The Hope of the South: Art as Healing

The Hope of the South: Art as Healing

If we’re under the erroneous impression that creative art is only occurring on the coasts, we’re overlooking a vast amount of profound, transformative, and transcendent work impacting communities across the country.

South Arts’ ArtsHERE, a new initiative from the National Endowment for the Arts (NEA) aimed to “expand access to arts participation in our country” is a significant indicator that someone (or ones) at the top of the NEA food chain understands creative arts are a vital way to approach healing – and that artists in the South need more support.

One might look at it as a step toward rescuing/saving our country as it supports those people and organizations that, in their creative work -- and many within their DNA -- are carrying the weight and legacy of this country’s saddest and most painful truths.

That’s not to say everyone down south is doing creative work dealing in deep, soul-wrenching output. In the Tampa Bay region, countless award-winning museums annually present the work of internationally acclaimed artists working in every form imaginable.

The evidence of art as an economic driver has been studied for six years by Americans for the Arts, and Creative Pinellas has taken seriously the call to push the region forward. Embarking on a county cultural plan, it aims to improve how the county’s 2 billion dollar economic impact reaches a larger portion of citizens.

It’s on a local level that one sees the soul-healing aspect of art happening, as a new generation of creatives is creating life-affirming paint parties at local shops, others are hosting hip-hop podcasts, DJ cafes, fashion events, and a plethora of local art offerings. Local artist Myiah Pink’s art festival and fundraiser for sickle cell disease at St. Petersburg’s Studio@620 exemplifies how young artists are making the connection between art and wellness.

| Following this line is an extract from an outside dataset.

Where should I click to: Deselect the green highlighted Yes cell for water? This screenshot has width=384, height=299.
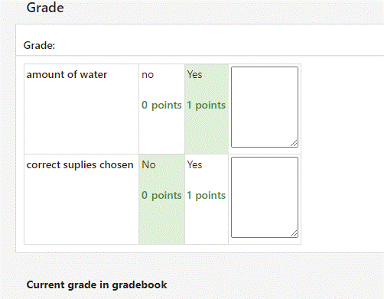tap(207, 109)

Grassroots film events such as the Tampa Latin International Film Festival and the Black Art and Film Festival and family-friendly events like the 2nd Tampa Bay Chalk Festival bring local and national artists into view. Organizers and producers keep fees and costs for artists and attendees low or completely free, allowing accessibility for as many under-resourced community members as possible.

Local artists are working with children and families, including those in foster care and the juvenile justice system, like NOMADStudio – as well as offering young adults opportunities to engage in “trap—everything,” from painting to yoga to business gatherings.

Art is as vital as air and it is everywhere…and is often most vibrant and life-affirming when it comes from places on the planet where the “transgenerational inheritance” of struggle – whether geographical struggle, economic struggle, racial or ethnic struggle -- is a part of one’s life. ?(The DNA-level struggle that the study of epigenetics has been out to investigate.)

Unfortunately, this kind of struggle is of course global, and getting more and more demanding of our attention these days.

So…as a way to heal, to deal, to reveal…we create art…or we watch art…or we dance to art.

Perhaps in this time of revealing deep rifts, anxiety, and illness in our union, great hope lies in the places where creative excavation of our deepest illness, greatest national shame, and most enduring denial of justice lives. Maybe revelation and creative excavation of the South is where our hope for a way out of all this mess lies.

If so, thanks to the NEA and South Arts, a little more hope is about to explode into the universe.